Di seguito, il grazie del vicario del Papa è andato ai cappellani, ai sacerdoti, ai diaconi, alle religiose e ai ministri straordinari dell’Eucaristia così come a tutto il personale sanitario e ai volontari, perché anche se «in questo particolare periodo non vi è stato sempre possibile essere fisicamente presenti accanto ai malati, eravate lì, nella forza dell’intercessione e nella pazienza dell’ascolto, cercando tutti i modi per sostenere chi è nella malattia e testimoniando la volontà di continuare a formarvi per ripartire, con nuove vie di prossimità a chi soffre».

Guardando infine alla celebrazione di Pentecoste, «in questa attesa dello Spirito Santo, che in questo santuario invochiamo come il Divino Amore», De Donatis ha assicurato che «il Signore dice a ciascuno di noi: “Avrò cura di te!”» e che «Cristo è il medico delle anime e dei corpi e offre a tutti noi una terapia per la vera guarigione. Occorre mettersi in cammino, attraverso diversi passi, dietro ai suoi passi, con una rinnovata fiducia in lui e in noi stessi».
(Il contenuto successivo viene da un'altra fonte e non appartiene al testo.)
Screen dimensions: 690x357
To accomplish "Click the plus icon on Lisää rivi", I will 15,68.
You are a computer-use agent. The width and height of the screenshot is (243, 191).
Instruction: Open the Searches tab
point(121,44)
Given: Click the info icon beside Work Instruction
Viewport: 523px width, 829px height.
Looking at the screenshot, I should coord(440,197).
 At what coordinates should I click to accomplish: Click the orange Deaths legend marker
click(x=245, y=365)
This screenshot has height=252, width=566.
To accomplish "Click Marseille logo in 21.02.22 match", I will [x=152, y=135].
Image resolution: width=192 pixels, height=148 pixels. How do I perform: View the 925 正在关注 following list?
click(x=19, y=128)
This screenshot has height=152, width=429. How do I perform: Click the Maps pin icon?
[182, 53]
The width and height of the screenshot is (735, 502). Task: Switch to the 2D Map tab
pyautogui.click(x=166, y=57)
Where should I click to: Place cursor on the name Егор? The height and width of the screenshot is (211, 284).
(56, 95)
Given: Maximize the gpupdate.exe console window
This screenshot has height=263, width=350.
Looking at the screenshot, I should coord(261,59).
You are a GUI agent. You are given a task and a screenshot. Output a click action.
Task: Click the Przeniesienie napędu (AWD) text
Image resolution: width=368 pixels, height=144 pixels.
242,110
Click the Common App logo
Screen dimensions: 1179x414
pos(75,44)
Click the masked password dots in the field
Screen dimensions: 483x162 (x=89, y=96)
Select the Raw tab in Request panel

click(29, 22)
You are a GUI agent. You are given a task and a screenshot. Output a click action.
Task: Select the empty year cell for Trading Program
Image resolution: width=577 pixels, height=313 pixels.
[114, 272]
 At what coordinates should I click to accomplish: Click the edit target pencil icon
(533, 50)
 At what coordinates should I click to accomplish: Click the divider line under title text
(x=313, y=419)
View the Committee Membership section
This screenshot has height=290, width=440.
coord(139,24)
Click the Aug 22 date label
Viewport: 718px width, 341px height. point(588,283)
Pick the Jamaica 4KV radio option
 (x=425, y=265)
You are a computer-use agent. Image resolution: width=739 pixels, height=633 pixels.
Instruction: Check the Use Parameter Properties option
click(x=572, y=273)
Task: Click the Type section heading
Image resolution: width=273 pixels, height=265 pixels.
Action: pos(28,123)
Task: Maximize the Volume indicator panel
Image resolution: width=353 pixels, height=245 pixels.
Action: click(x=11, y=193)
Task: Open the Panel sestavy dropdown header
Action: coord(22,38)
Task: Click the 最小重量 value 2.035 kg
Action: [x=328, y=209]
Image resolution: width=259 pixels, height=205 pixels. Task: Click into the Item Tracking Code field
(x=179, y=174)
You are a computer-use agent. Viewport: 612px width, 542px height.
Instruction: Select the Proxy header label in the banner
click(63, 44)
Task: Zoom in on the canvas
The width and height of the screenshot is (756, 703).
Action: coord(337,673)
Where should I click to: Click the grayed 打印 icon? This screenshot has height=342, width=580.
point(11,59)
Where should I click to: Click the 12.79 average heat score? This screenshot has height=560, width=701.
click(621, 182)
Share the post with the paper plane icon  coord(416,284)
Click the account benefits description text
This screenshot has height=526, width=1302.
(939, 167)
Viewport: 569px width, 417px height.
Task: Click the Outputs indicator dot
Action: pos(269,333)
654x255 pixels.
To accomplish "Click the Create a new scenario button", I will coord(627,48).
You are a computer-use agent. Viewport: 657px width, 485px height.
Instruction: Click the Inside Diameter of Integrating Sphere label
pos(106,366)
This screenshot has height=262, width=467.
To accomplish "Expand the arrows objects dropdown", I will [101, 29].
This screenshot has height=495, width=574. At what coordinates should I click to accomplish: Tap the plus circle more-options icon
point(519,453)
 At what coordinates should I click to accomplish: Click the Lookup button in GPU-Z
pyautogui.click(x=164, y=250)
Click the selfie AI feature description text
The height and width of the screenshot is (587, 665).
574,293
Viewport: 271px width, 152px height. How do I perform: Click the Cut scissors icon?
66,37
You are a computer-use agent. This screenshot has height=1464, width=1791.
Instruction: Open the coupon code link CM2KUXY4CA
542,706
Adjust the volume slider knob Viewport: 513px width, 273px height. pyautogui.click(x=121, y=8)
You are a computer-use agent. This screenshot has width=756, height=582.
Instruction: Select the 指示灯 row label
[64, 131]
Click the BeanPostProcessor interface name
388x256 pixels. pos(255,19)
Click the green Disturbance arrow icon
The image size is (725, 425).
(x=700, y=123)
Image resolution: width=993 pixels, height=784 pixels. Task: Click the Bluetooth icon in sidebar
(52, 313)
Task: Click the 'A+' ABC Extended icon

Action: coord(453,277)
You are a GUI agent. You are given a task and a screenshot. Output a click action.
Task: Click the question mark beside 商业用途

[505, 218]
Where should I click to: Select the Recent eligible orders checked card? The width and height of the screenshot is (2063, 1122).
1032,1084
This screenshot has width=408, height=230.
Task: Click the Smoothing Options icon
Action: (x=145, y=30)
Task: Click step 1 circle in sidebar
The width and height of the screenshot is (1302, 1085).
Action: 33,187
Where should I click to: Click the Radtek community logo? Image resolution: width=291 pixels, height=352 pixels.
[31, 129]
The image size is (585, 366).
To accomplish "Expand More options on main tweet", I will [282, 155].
A precedere la celebrazione, la recita del Rosario e la testimonianza della giornalista Isabella Di Chio, dal 2019 affetta da un tumore. «Durante dei normali controlli di routine – ha raccontato la conduttrice del telegiornale regionale del Lazio di Rai 3 -, ho scoperto di essere malata e di colpo la mia vita è cambiata perché il mio cancro era particolarmente “cattivo” e richiedeva subito un’operazione». A seguire, «lunghi mesi di chemioterapia – sono ancora le parole di Di Chio – e dopo quasi un anno di cura il ritorno a condurre il telegiornale, con la mia prima parrucca». La giornalista, che lo scorso anno, «in piena pandemia», ha visto ripresentarsi la malattia, «dapprima regredita», ha trovato «nella fede e nelle figure di riferimento della mia formazione cristiana, come quella di Giovanni Paolo II, un imprescindibile punto di forza», così come nella preghiera, specie quella del Rosario, «pregato anche a Lourdes, davanti alla statua della Madonna dove ho sia accompagnato i malati, come dama volontaria, sia ringraziato e invocato per trovare la forza per la mia stessa guarigione».